Effective from April 1, 2023, LTCG does not apply to liquid funds because all gains are taxed as STCG. Earlier, if you held debt funds for over three years, you paid 20 percent tax with indexation. Now, this benefit is removed.

If you had invested in dividend-paying liquid funds, that income would be added into your total income and taxed at your slab rate, too. If your total dividend in a year is more than Rs. 5,000 from that particular fund house, they deduct 10 percent of TDS on the excess crossing the required limit.

Conclusion

As we arrive at the conclusion of the article, we understood what is liquid fund, its features, workings, and other details. Liquid funds offer a smart way to park extra money for short periods while earning better returns than a savings account and sometimes even a fixed deposit. They combine safety, easy access, and steady returns, which makes them useful for emergencies or when waiting to invest elsewhere. However, they aren’t meant for building long-term wealth. Always check your risk level, compare options, and understand how taxes apply before investing, or consult a financial advisor to make informed decisions.

FAQs:

Q1. Which is better: Overnight Funds or Liquid Funds?

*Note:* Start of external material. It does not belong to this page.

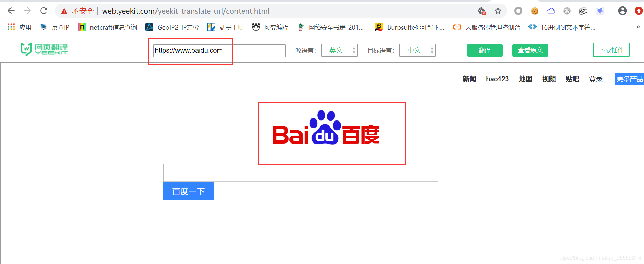The width and height of the screenshot is (644, 264).
Task: Expand the target language 中文 dropdown
Action: pyautogui.click(x=417, y=50)
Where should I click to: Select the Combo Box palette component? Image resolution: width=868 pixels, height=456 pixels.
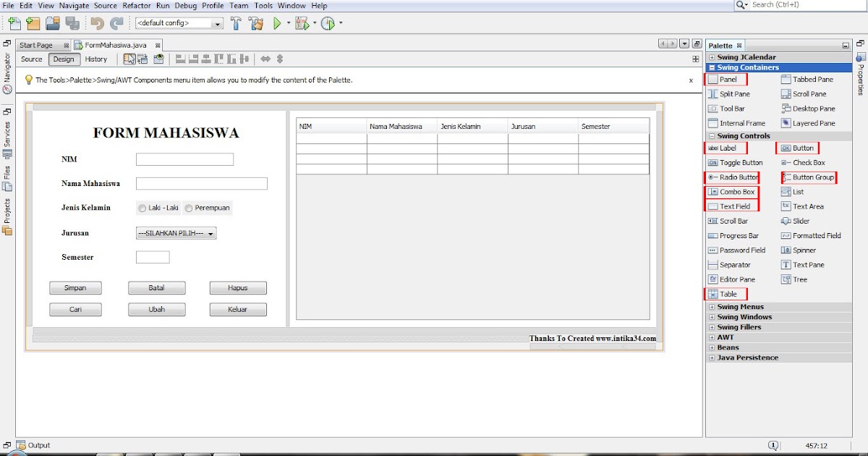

Pick overnight funds for one-day for parking the fund. You can choose liquid funds for better returns if you plan to invest for a few days to months.

Q2. What is the exit load on Liquid Funds?

Pay a small exit load if you withdraw within 7 days. After 7 days, no exit load applies.

Q3. What is the redemption time for Liquid Funds?

Get your money back in 1–2 working days after you redeem.

Q4. Where do Liquid Funds invest?

They invest in treasury bills, commercial papers, certificates of deposit, and other short-term papers.

Q5. How to choose the best Liquid Fund?

Check past returns, low cost, fund size, risk, and match it with your goal.

Disclaimer

The content on this blog is for educational purposes only and should not be considered investment advice. While we strive for accuracy, some information may contain errors or delays in updates.

Mentions of stocks or investment products are solely for informational purposes and do not constitute recommendations. Investors should conduct their own research before making any decisions.

Investing in financial markets are subject to market risks, and past performance does not guarantee future results. It is advisable to consult a qualified financial professional, review official documents, and verify information independently before making investment decisions.